Green, aiming for a place in next month's U.S. Open, joined Singh at the top of the board with a six under par 66 in superb conditions.
The duo were two strokes clear of German Marcel Siem, Sweden's Johan Edfors, Welshman Bradley Dredge and France's Michael Lorenzo-Vera who were tied in second place on four under.
Northern Ireland's Rory McIlroy was the leading Irish player after signing off for a two under par 70 to end the round two strokes clear of defending champion and reigning British Open titleholder Padraig Harrington.
Green, 37, was returning to competition for the first time since missing the cut on his debut appearance in last month's U.S. Masters.
After slipping outside the top 50 in the world rankings, the 68th ranked Australian is competing in Ireland and next week's European Tour flagship BMW PGA Championship as a means of qualifying for the U.S. Open starting on June 12.
The Melbourne-born player will need to pick up the 18 places by the close of play in next week's event in England to be guaranteed entry into the U.S. Open at Torrey Pines.

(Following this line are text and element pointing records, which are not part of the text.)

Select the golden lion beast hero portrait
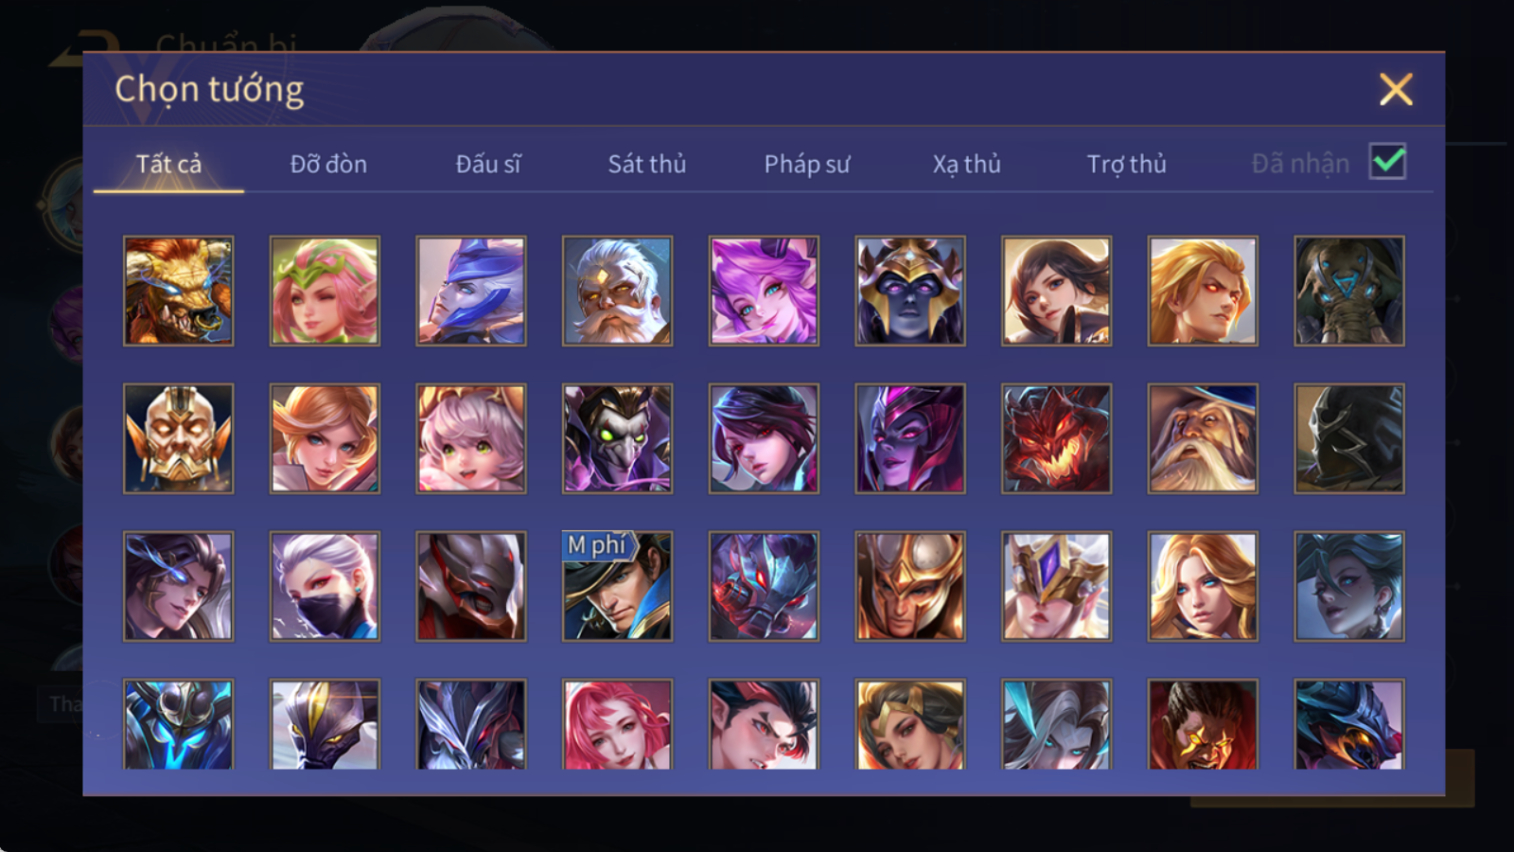point(178,291)

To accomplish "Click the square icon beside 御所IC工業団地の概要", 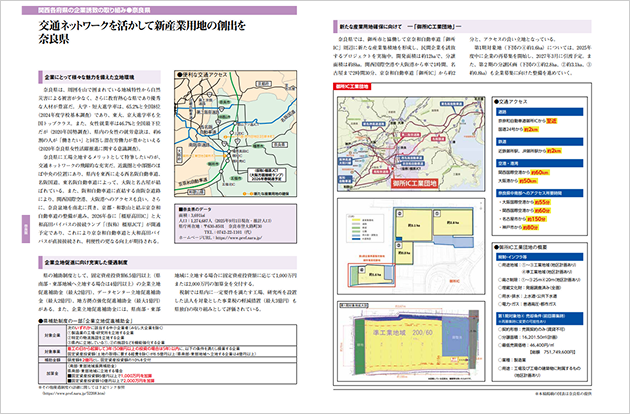I will pyautogui.click(x=470, y=243).
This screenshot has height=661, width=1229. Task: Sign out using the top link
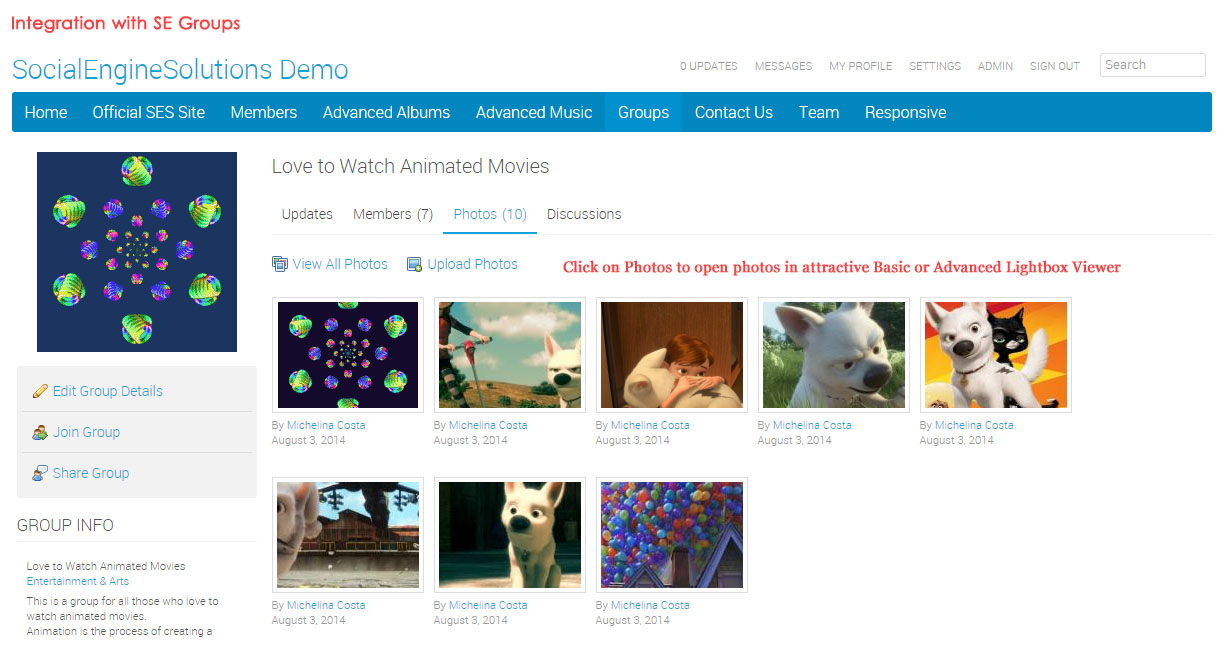pyautogui.click(x=1054, y=66)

"I was top 50 in the world rankings at the end of last year, that got me into the U.S. Masters but I've since slipped down the rankings so now I've come back to try and work my way back into the 50," said Green after a round that included seven birdies and just one bogey.
"I want to remain in the top 50 till the end of the year as it would get me back into Augusta," he added.
"If I get into the U.S. Open it will mean I am into all four Majors this year which is something I have never managed in my career before."
Singh produced a bogey-free round in his search for a first European Tour win this season to make-up for the disappointment of losing out in a play-off in the recent Ballantine's Championship in South Korea.
The Chandigarh-born player had to seek a ruling on the last hole after his third shot landed in trees and close to television cables.
After advice from a Tour official, Singh stepped gingerly towards his ball with hands in pocket before superbly punching his fourth shot out and some 40 feet past the flag from where he managed to save par.
Singh's opening round 66 matched the score he recorded on day one in 1999, the year he made his Irish Open debut.
"I've been playing really well this year and I've been knocking on the door," said the Indian. "The only thing I can do is just try, and hopefully something good comes my way."
Harrington recorded three birdies and a similar number of bogeys. "I'm not happy with the score, but I'm happy with the way I played," he said.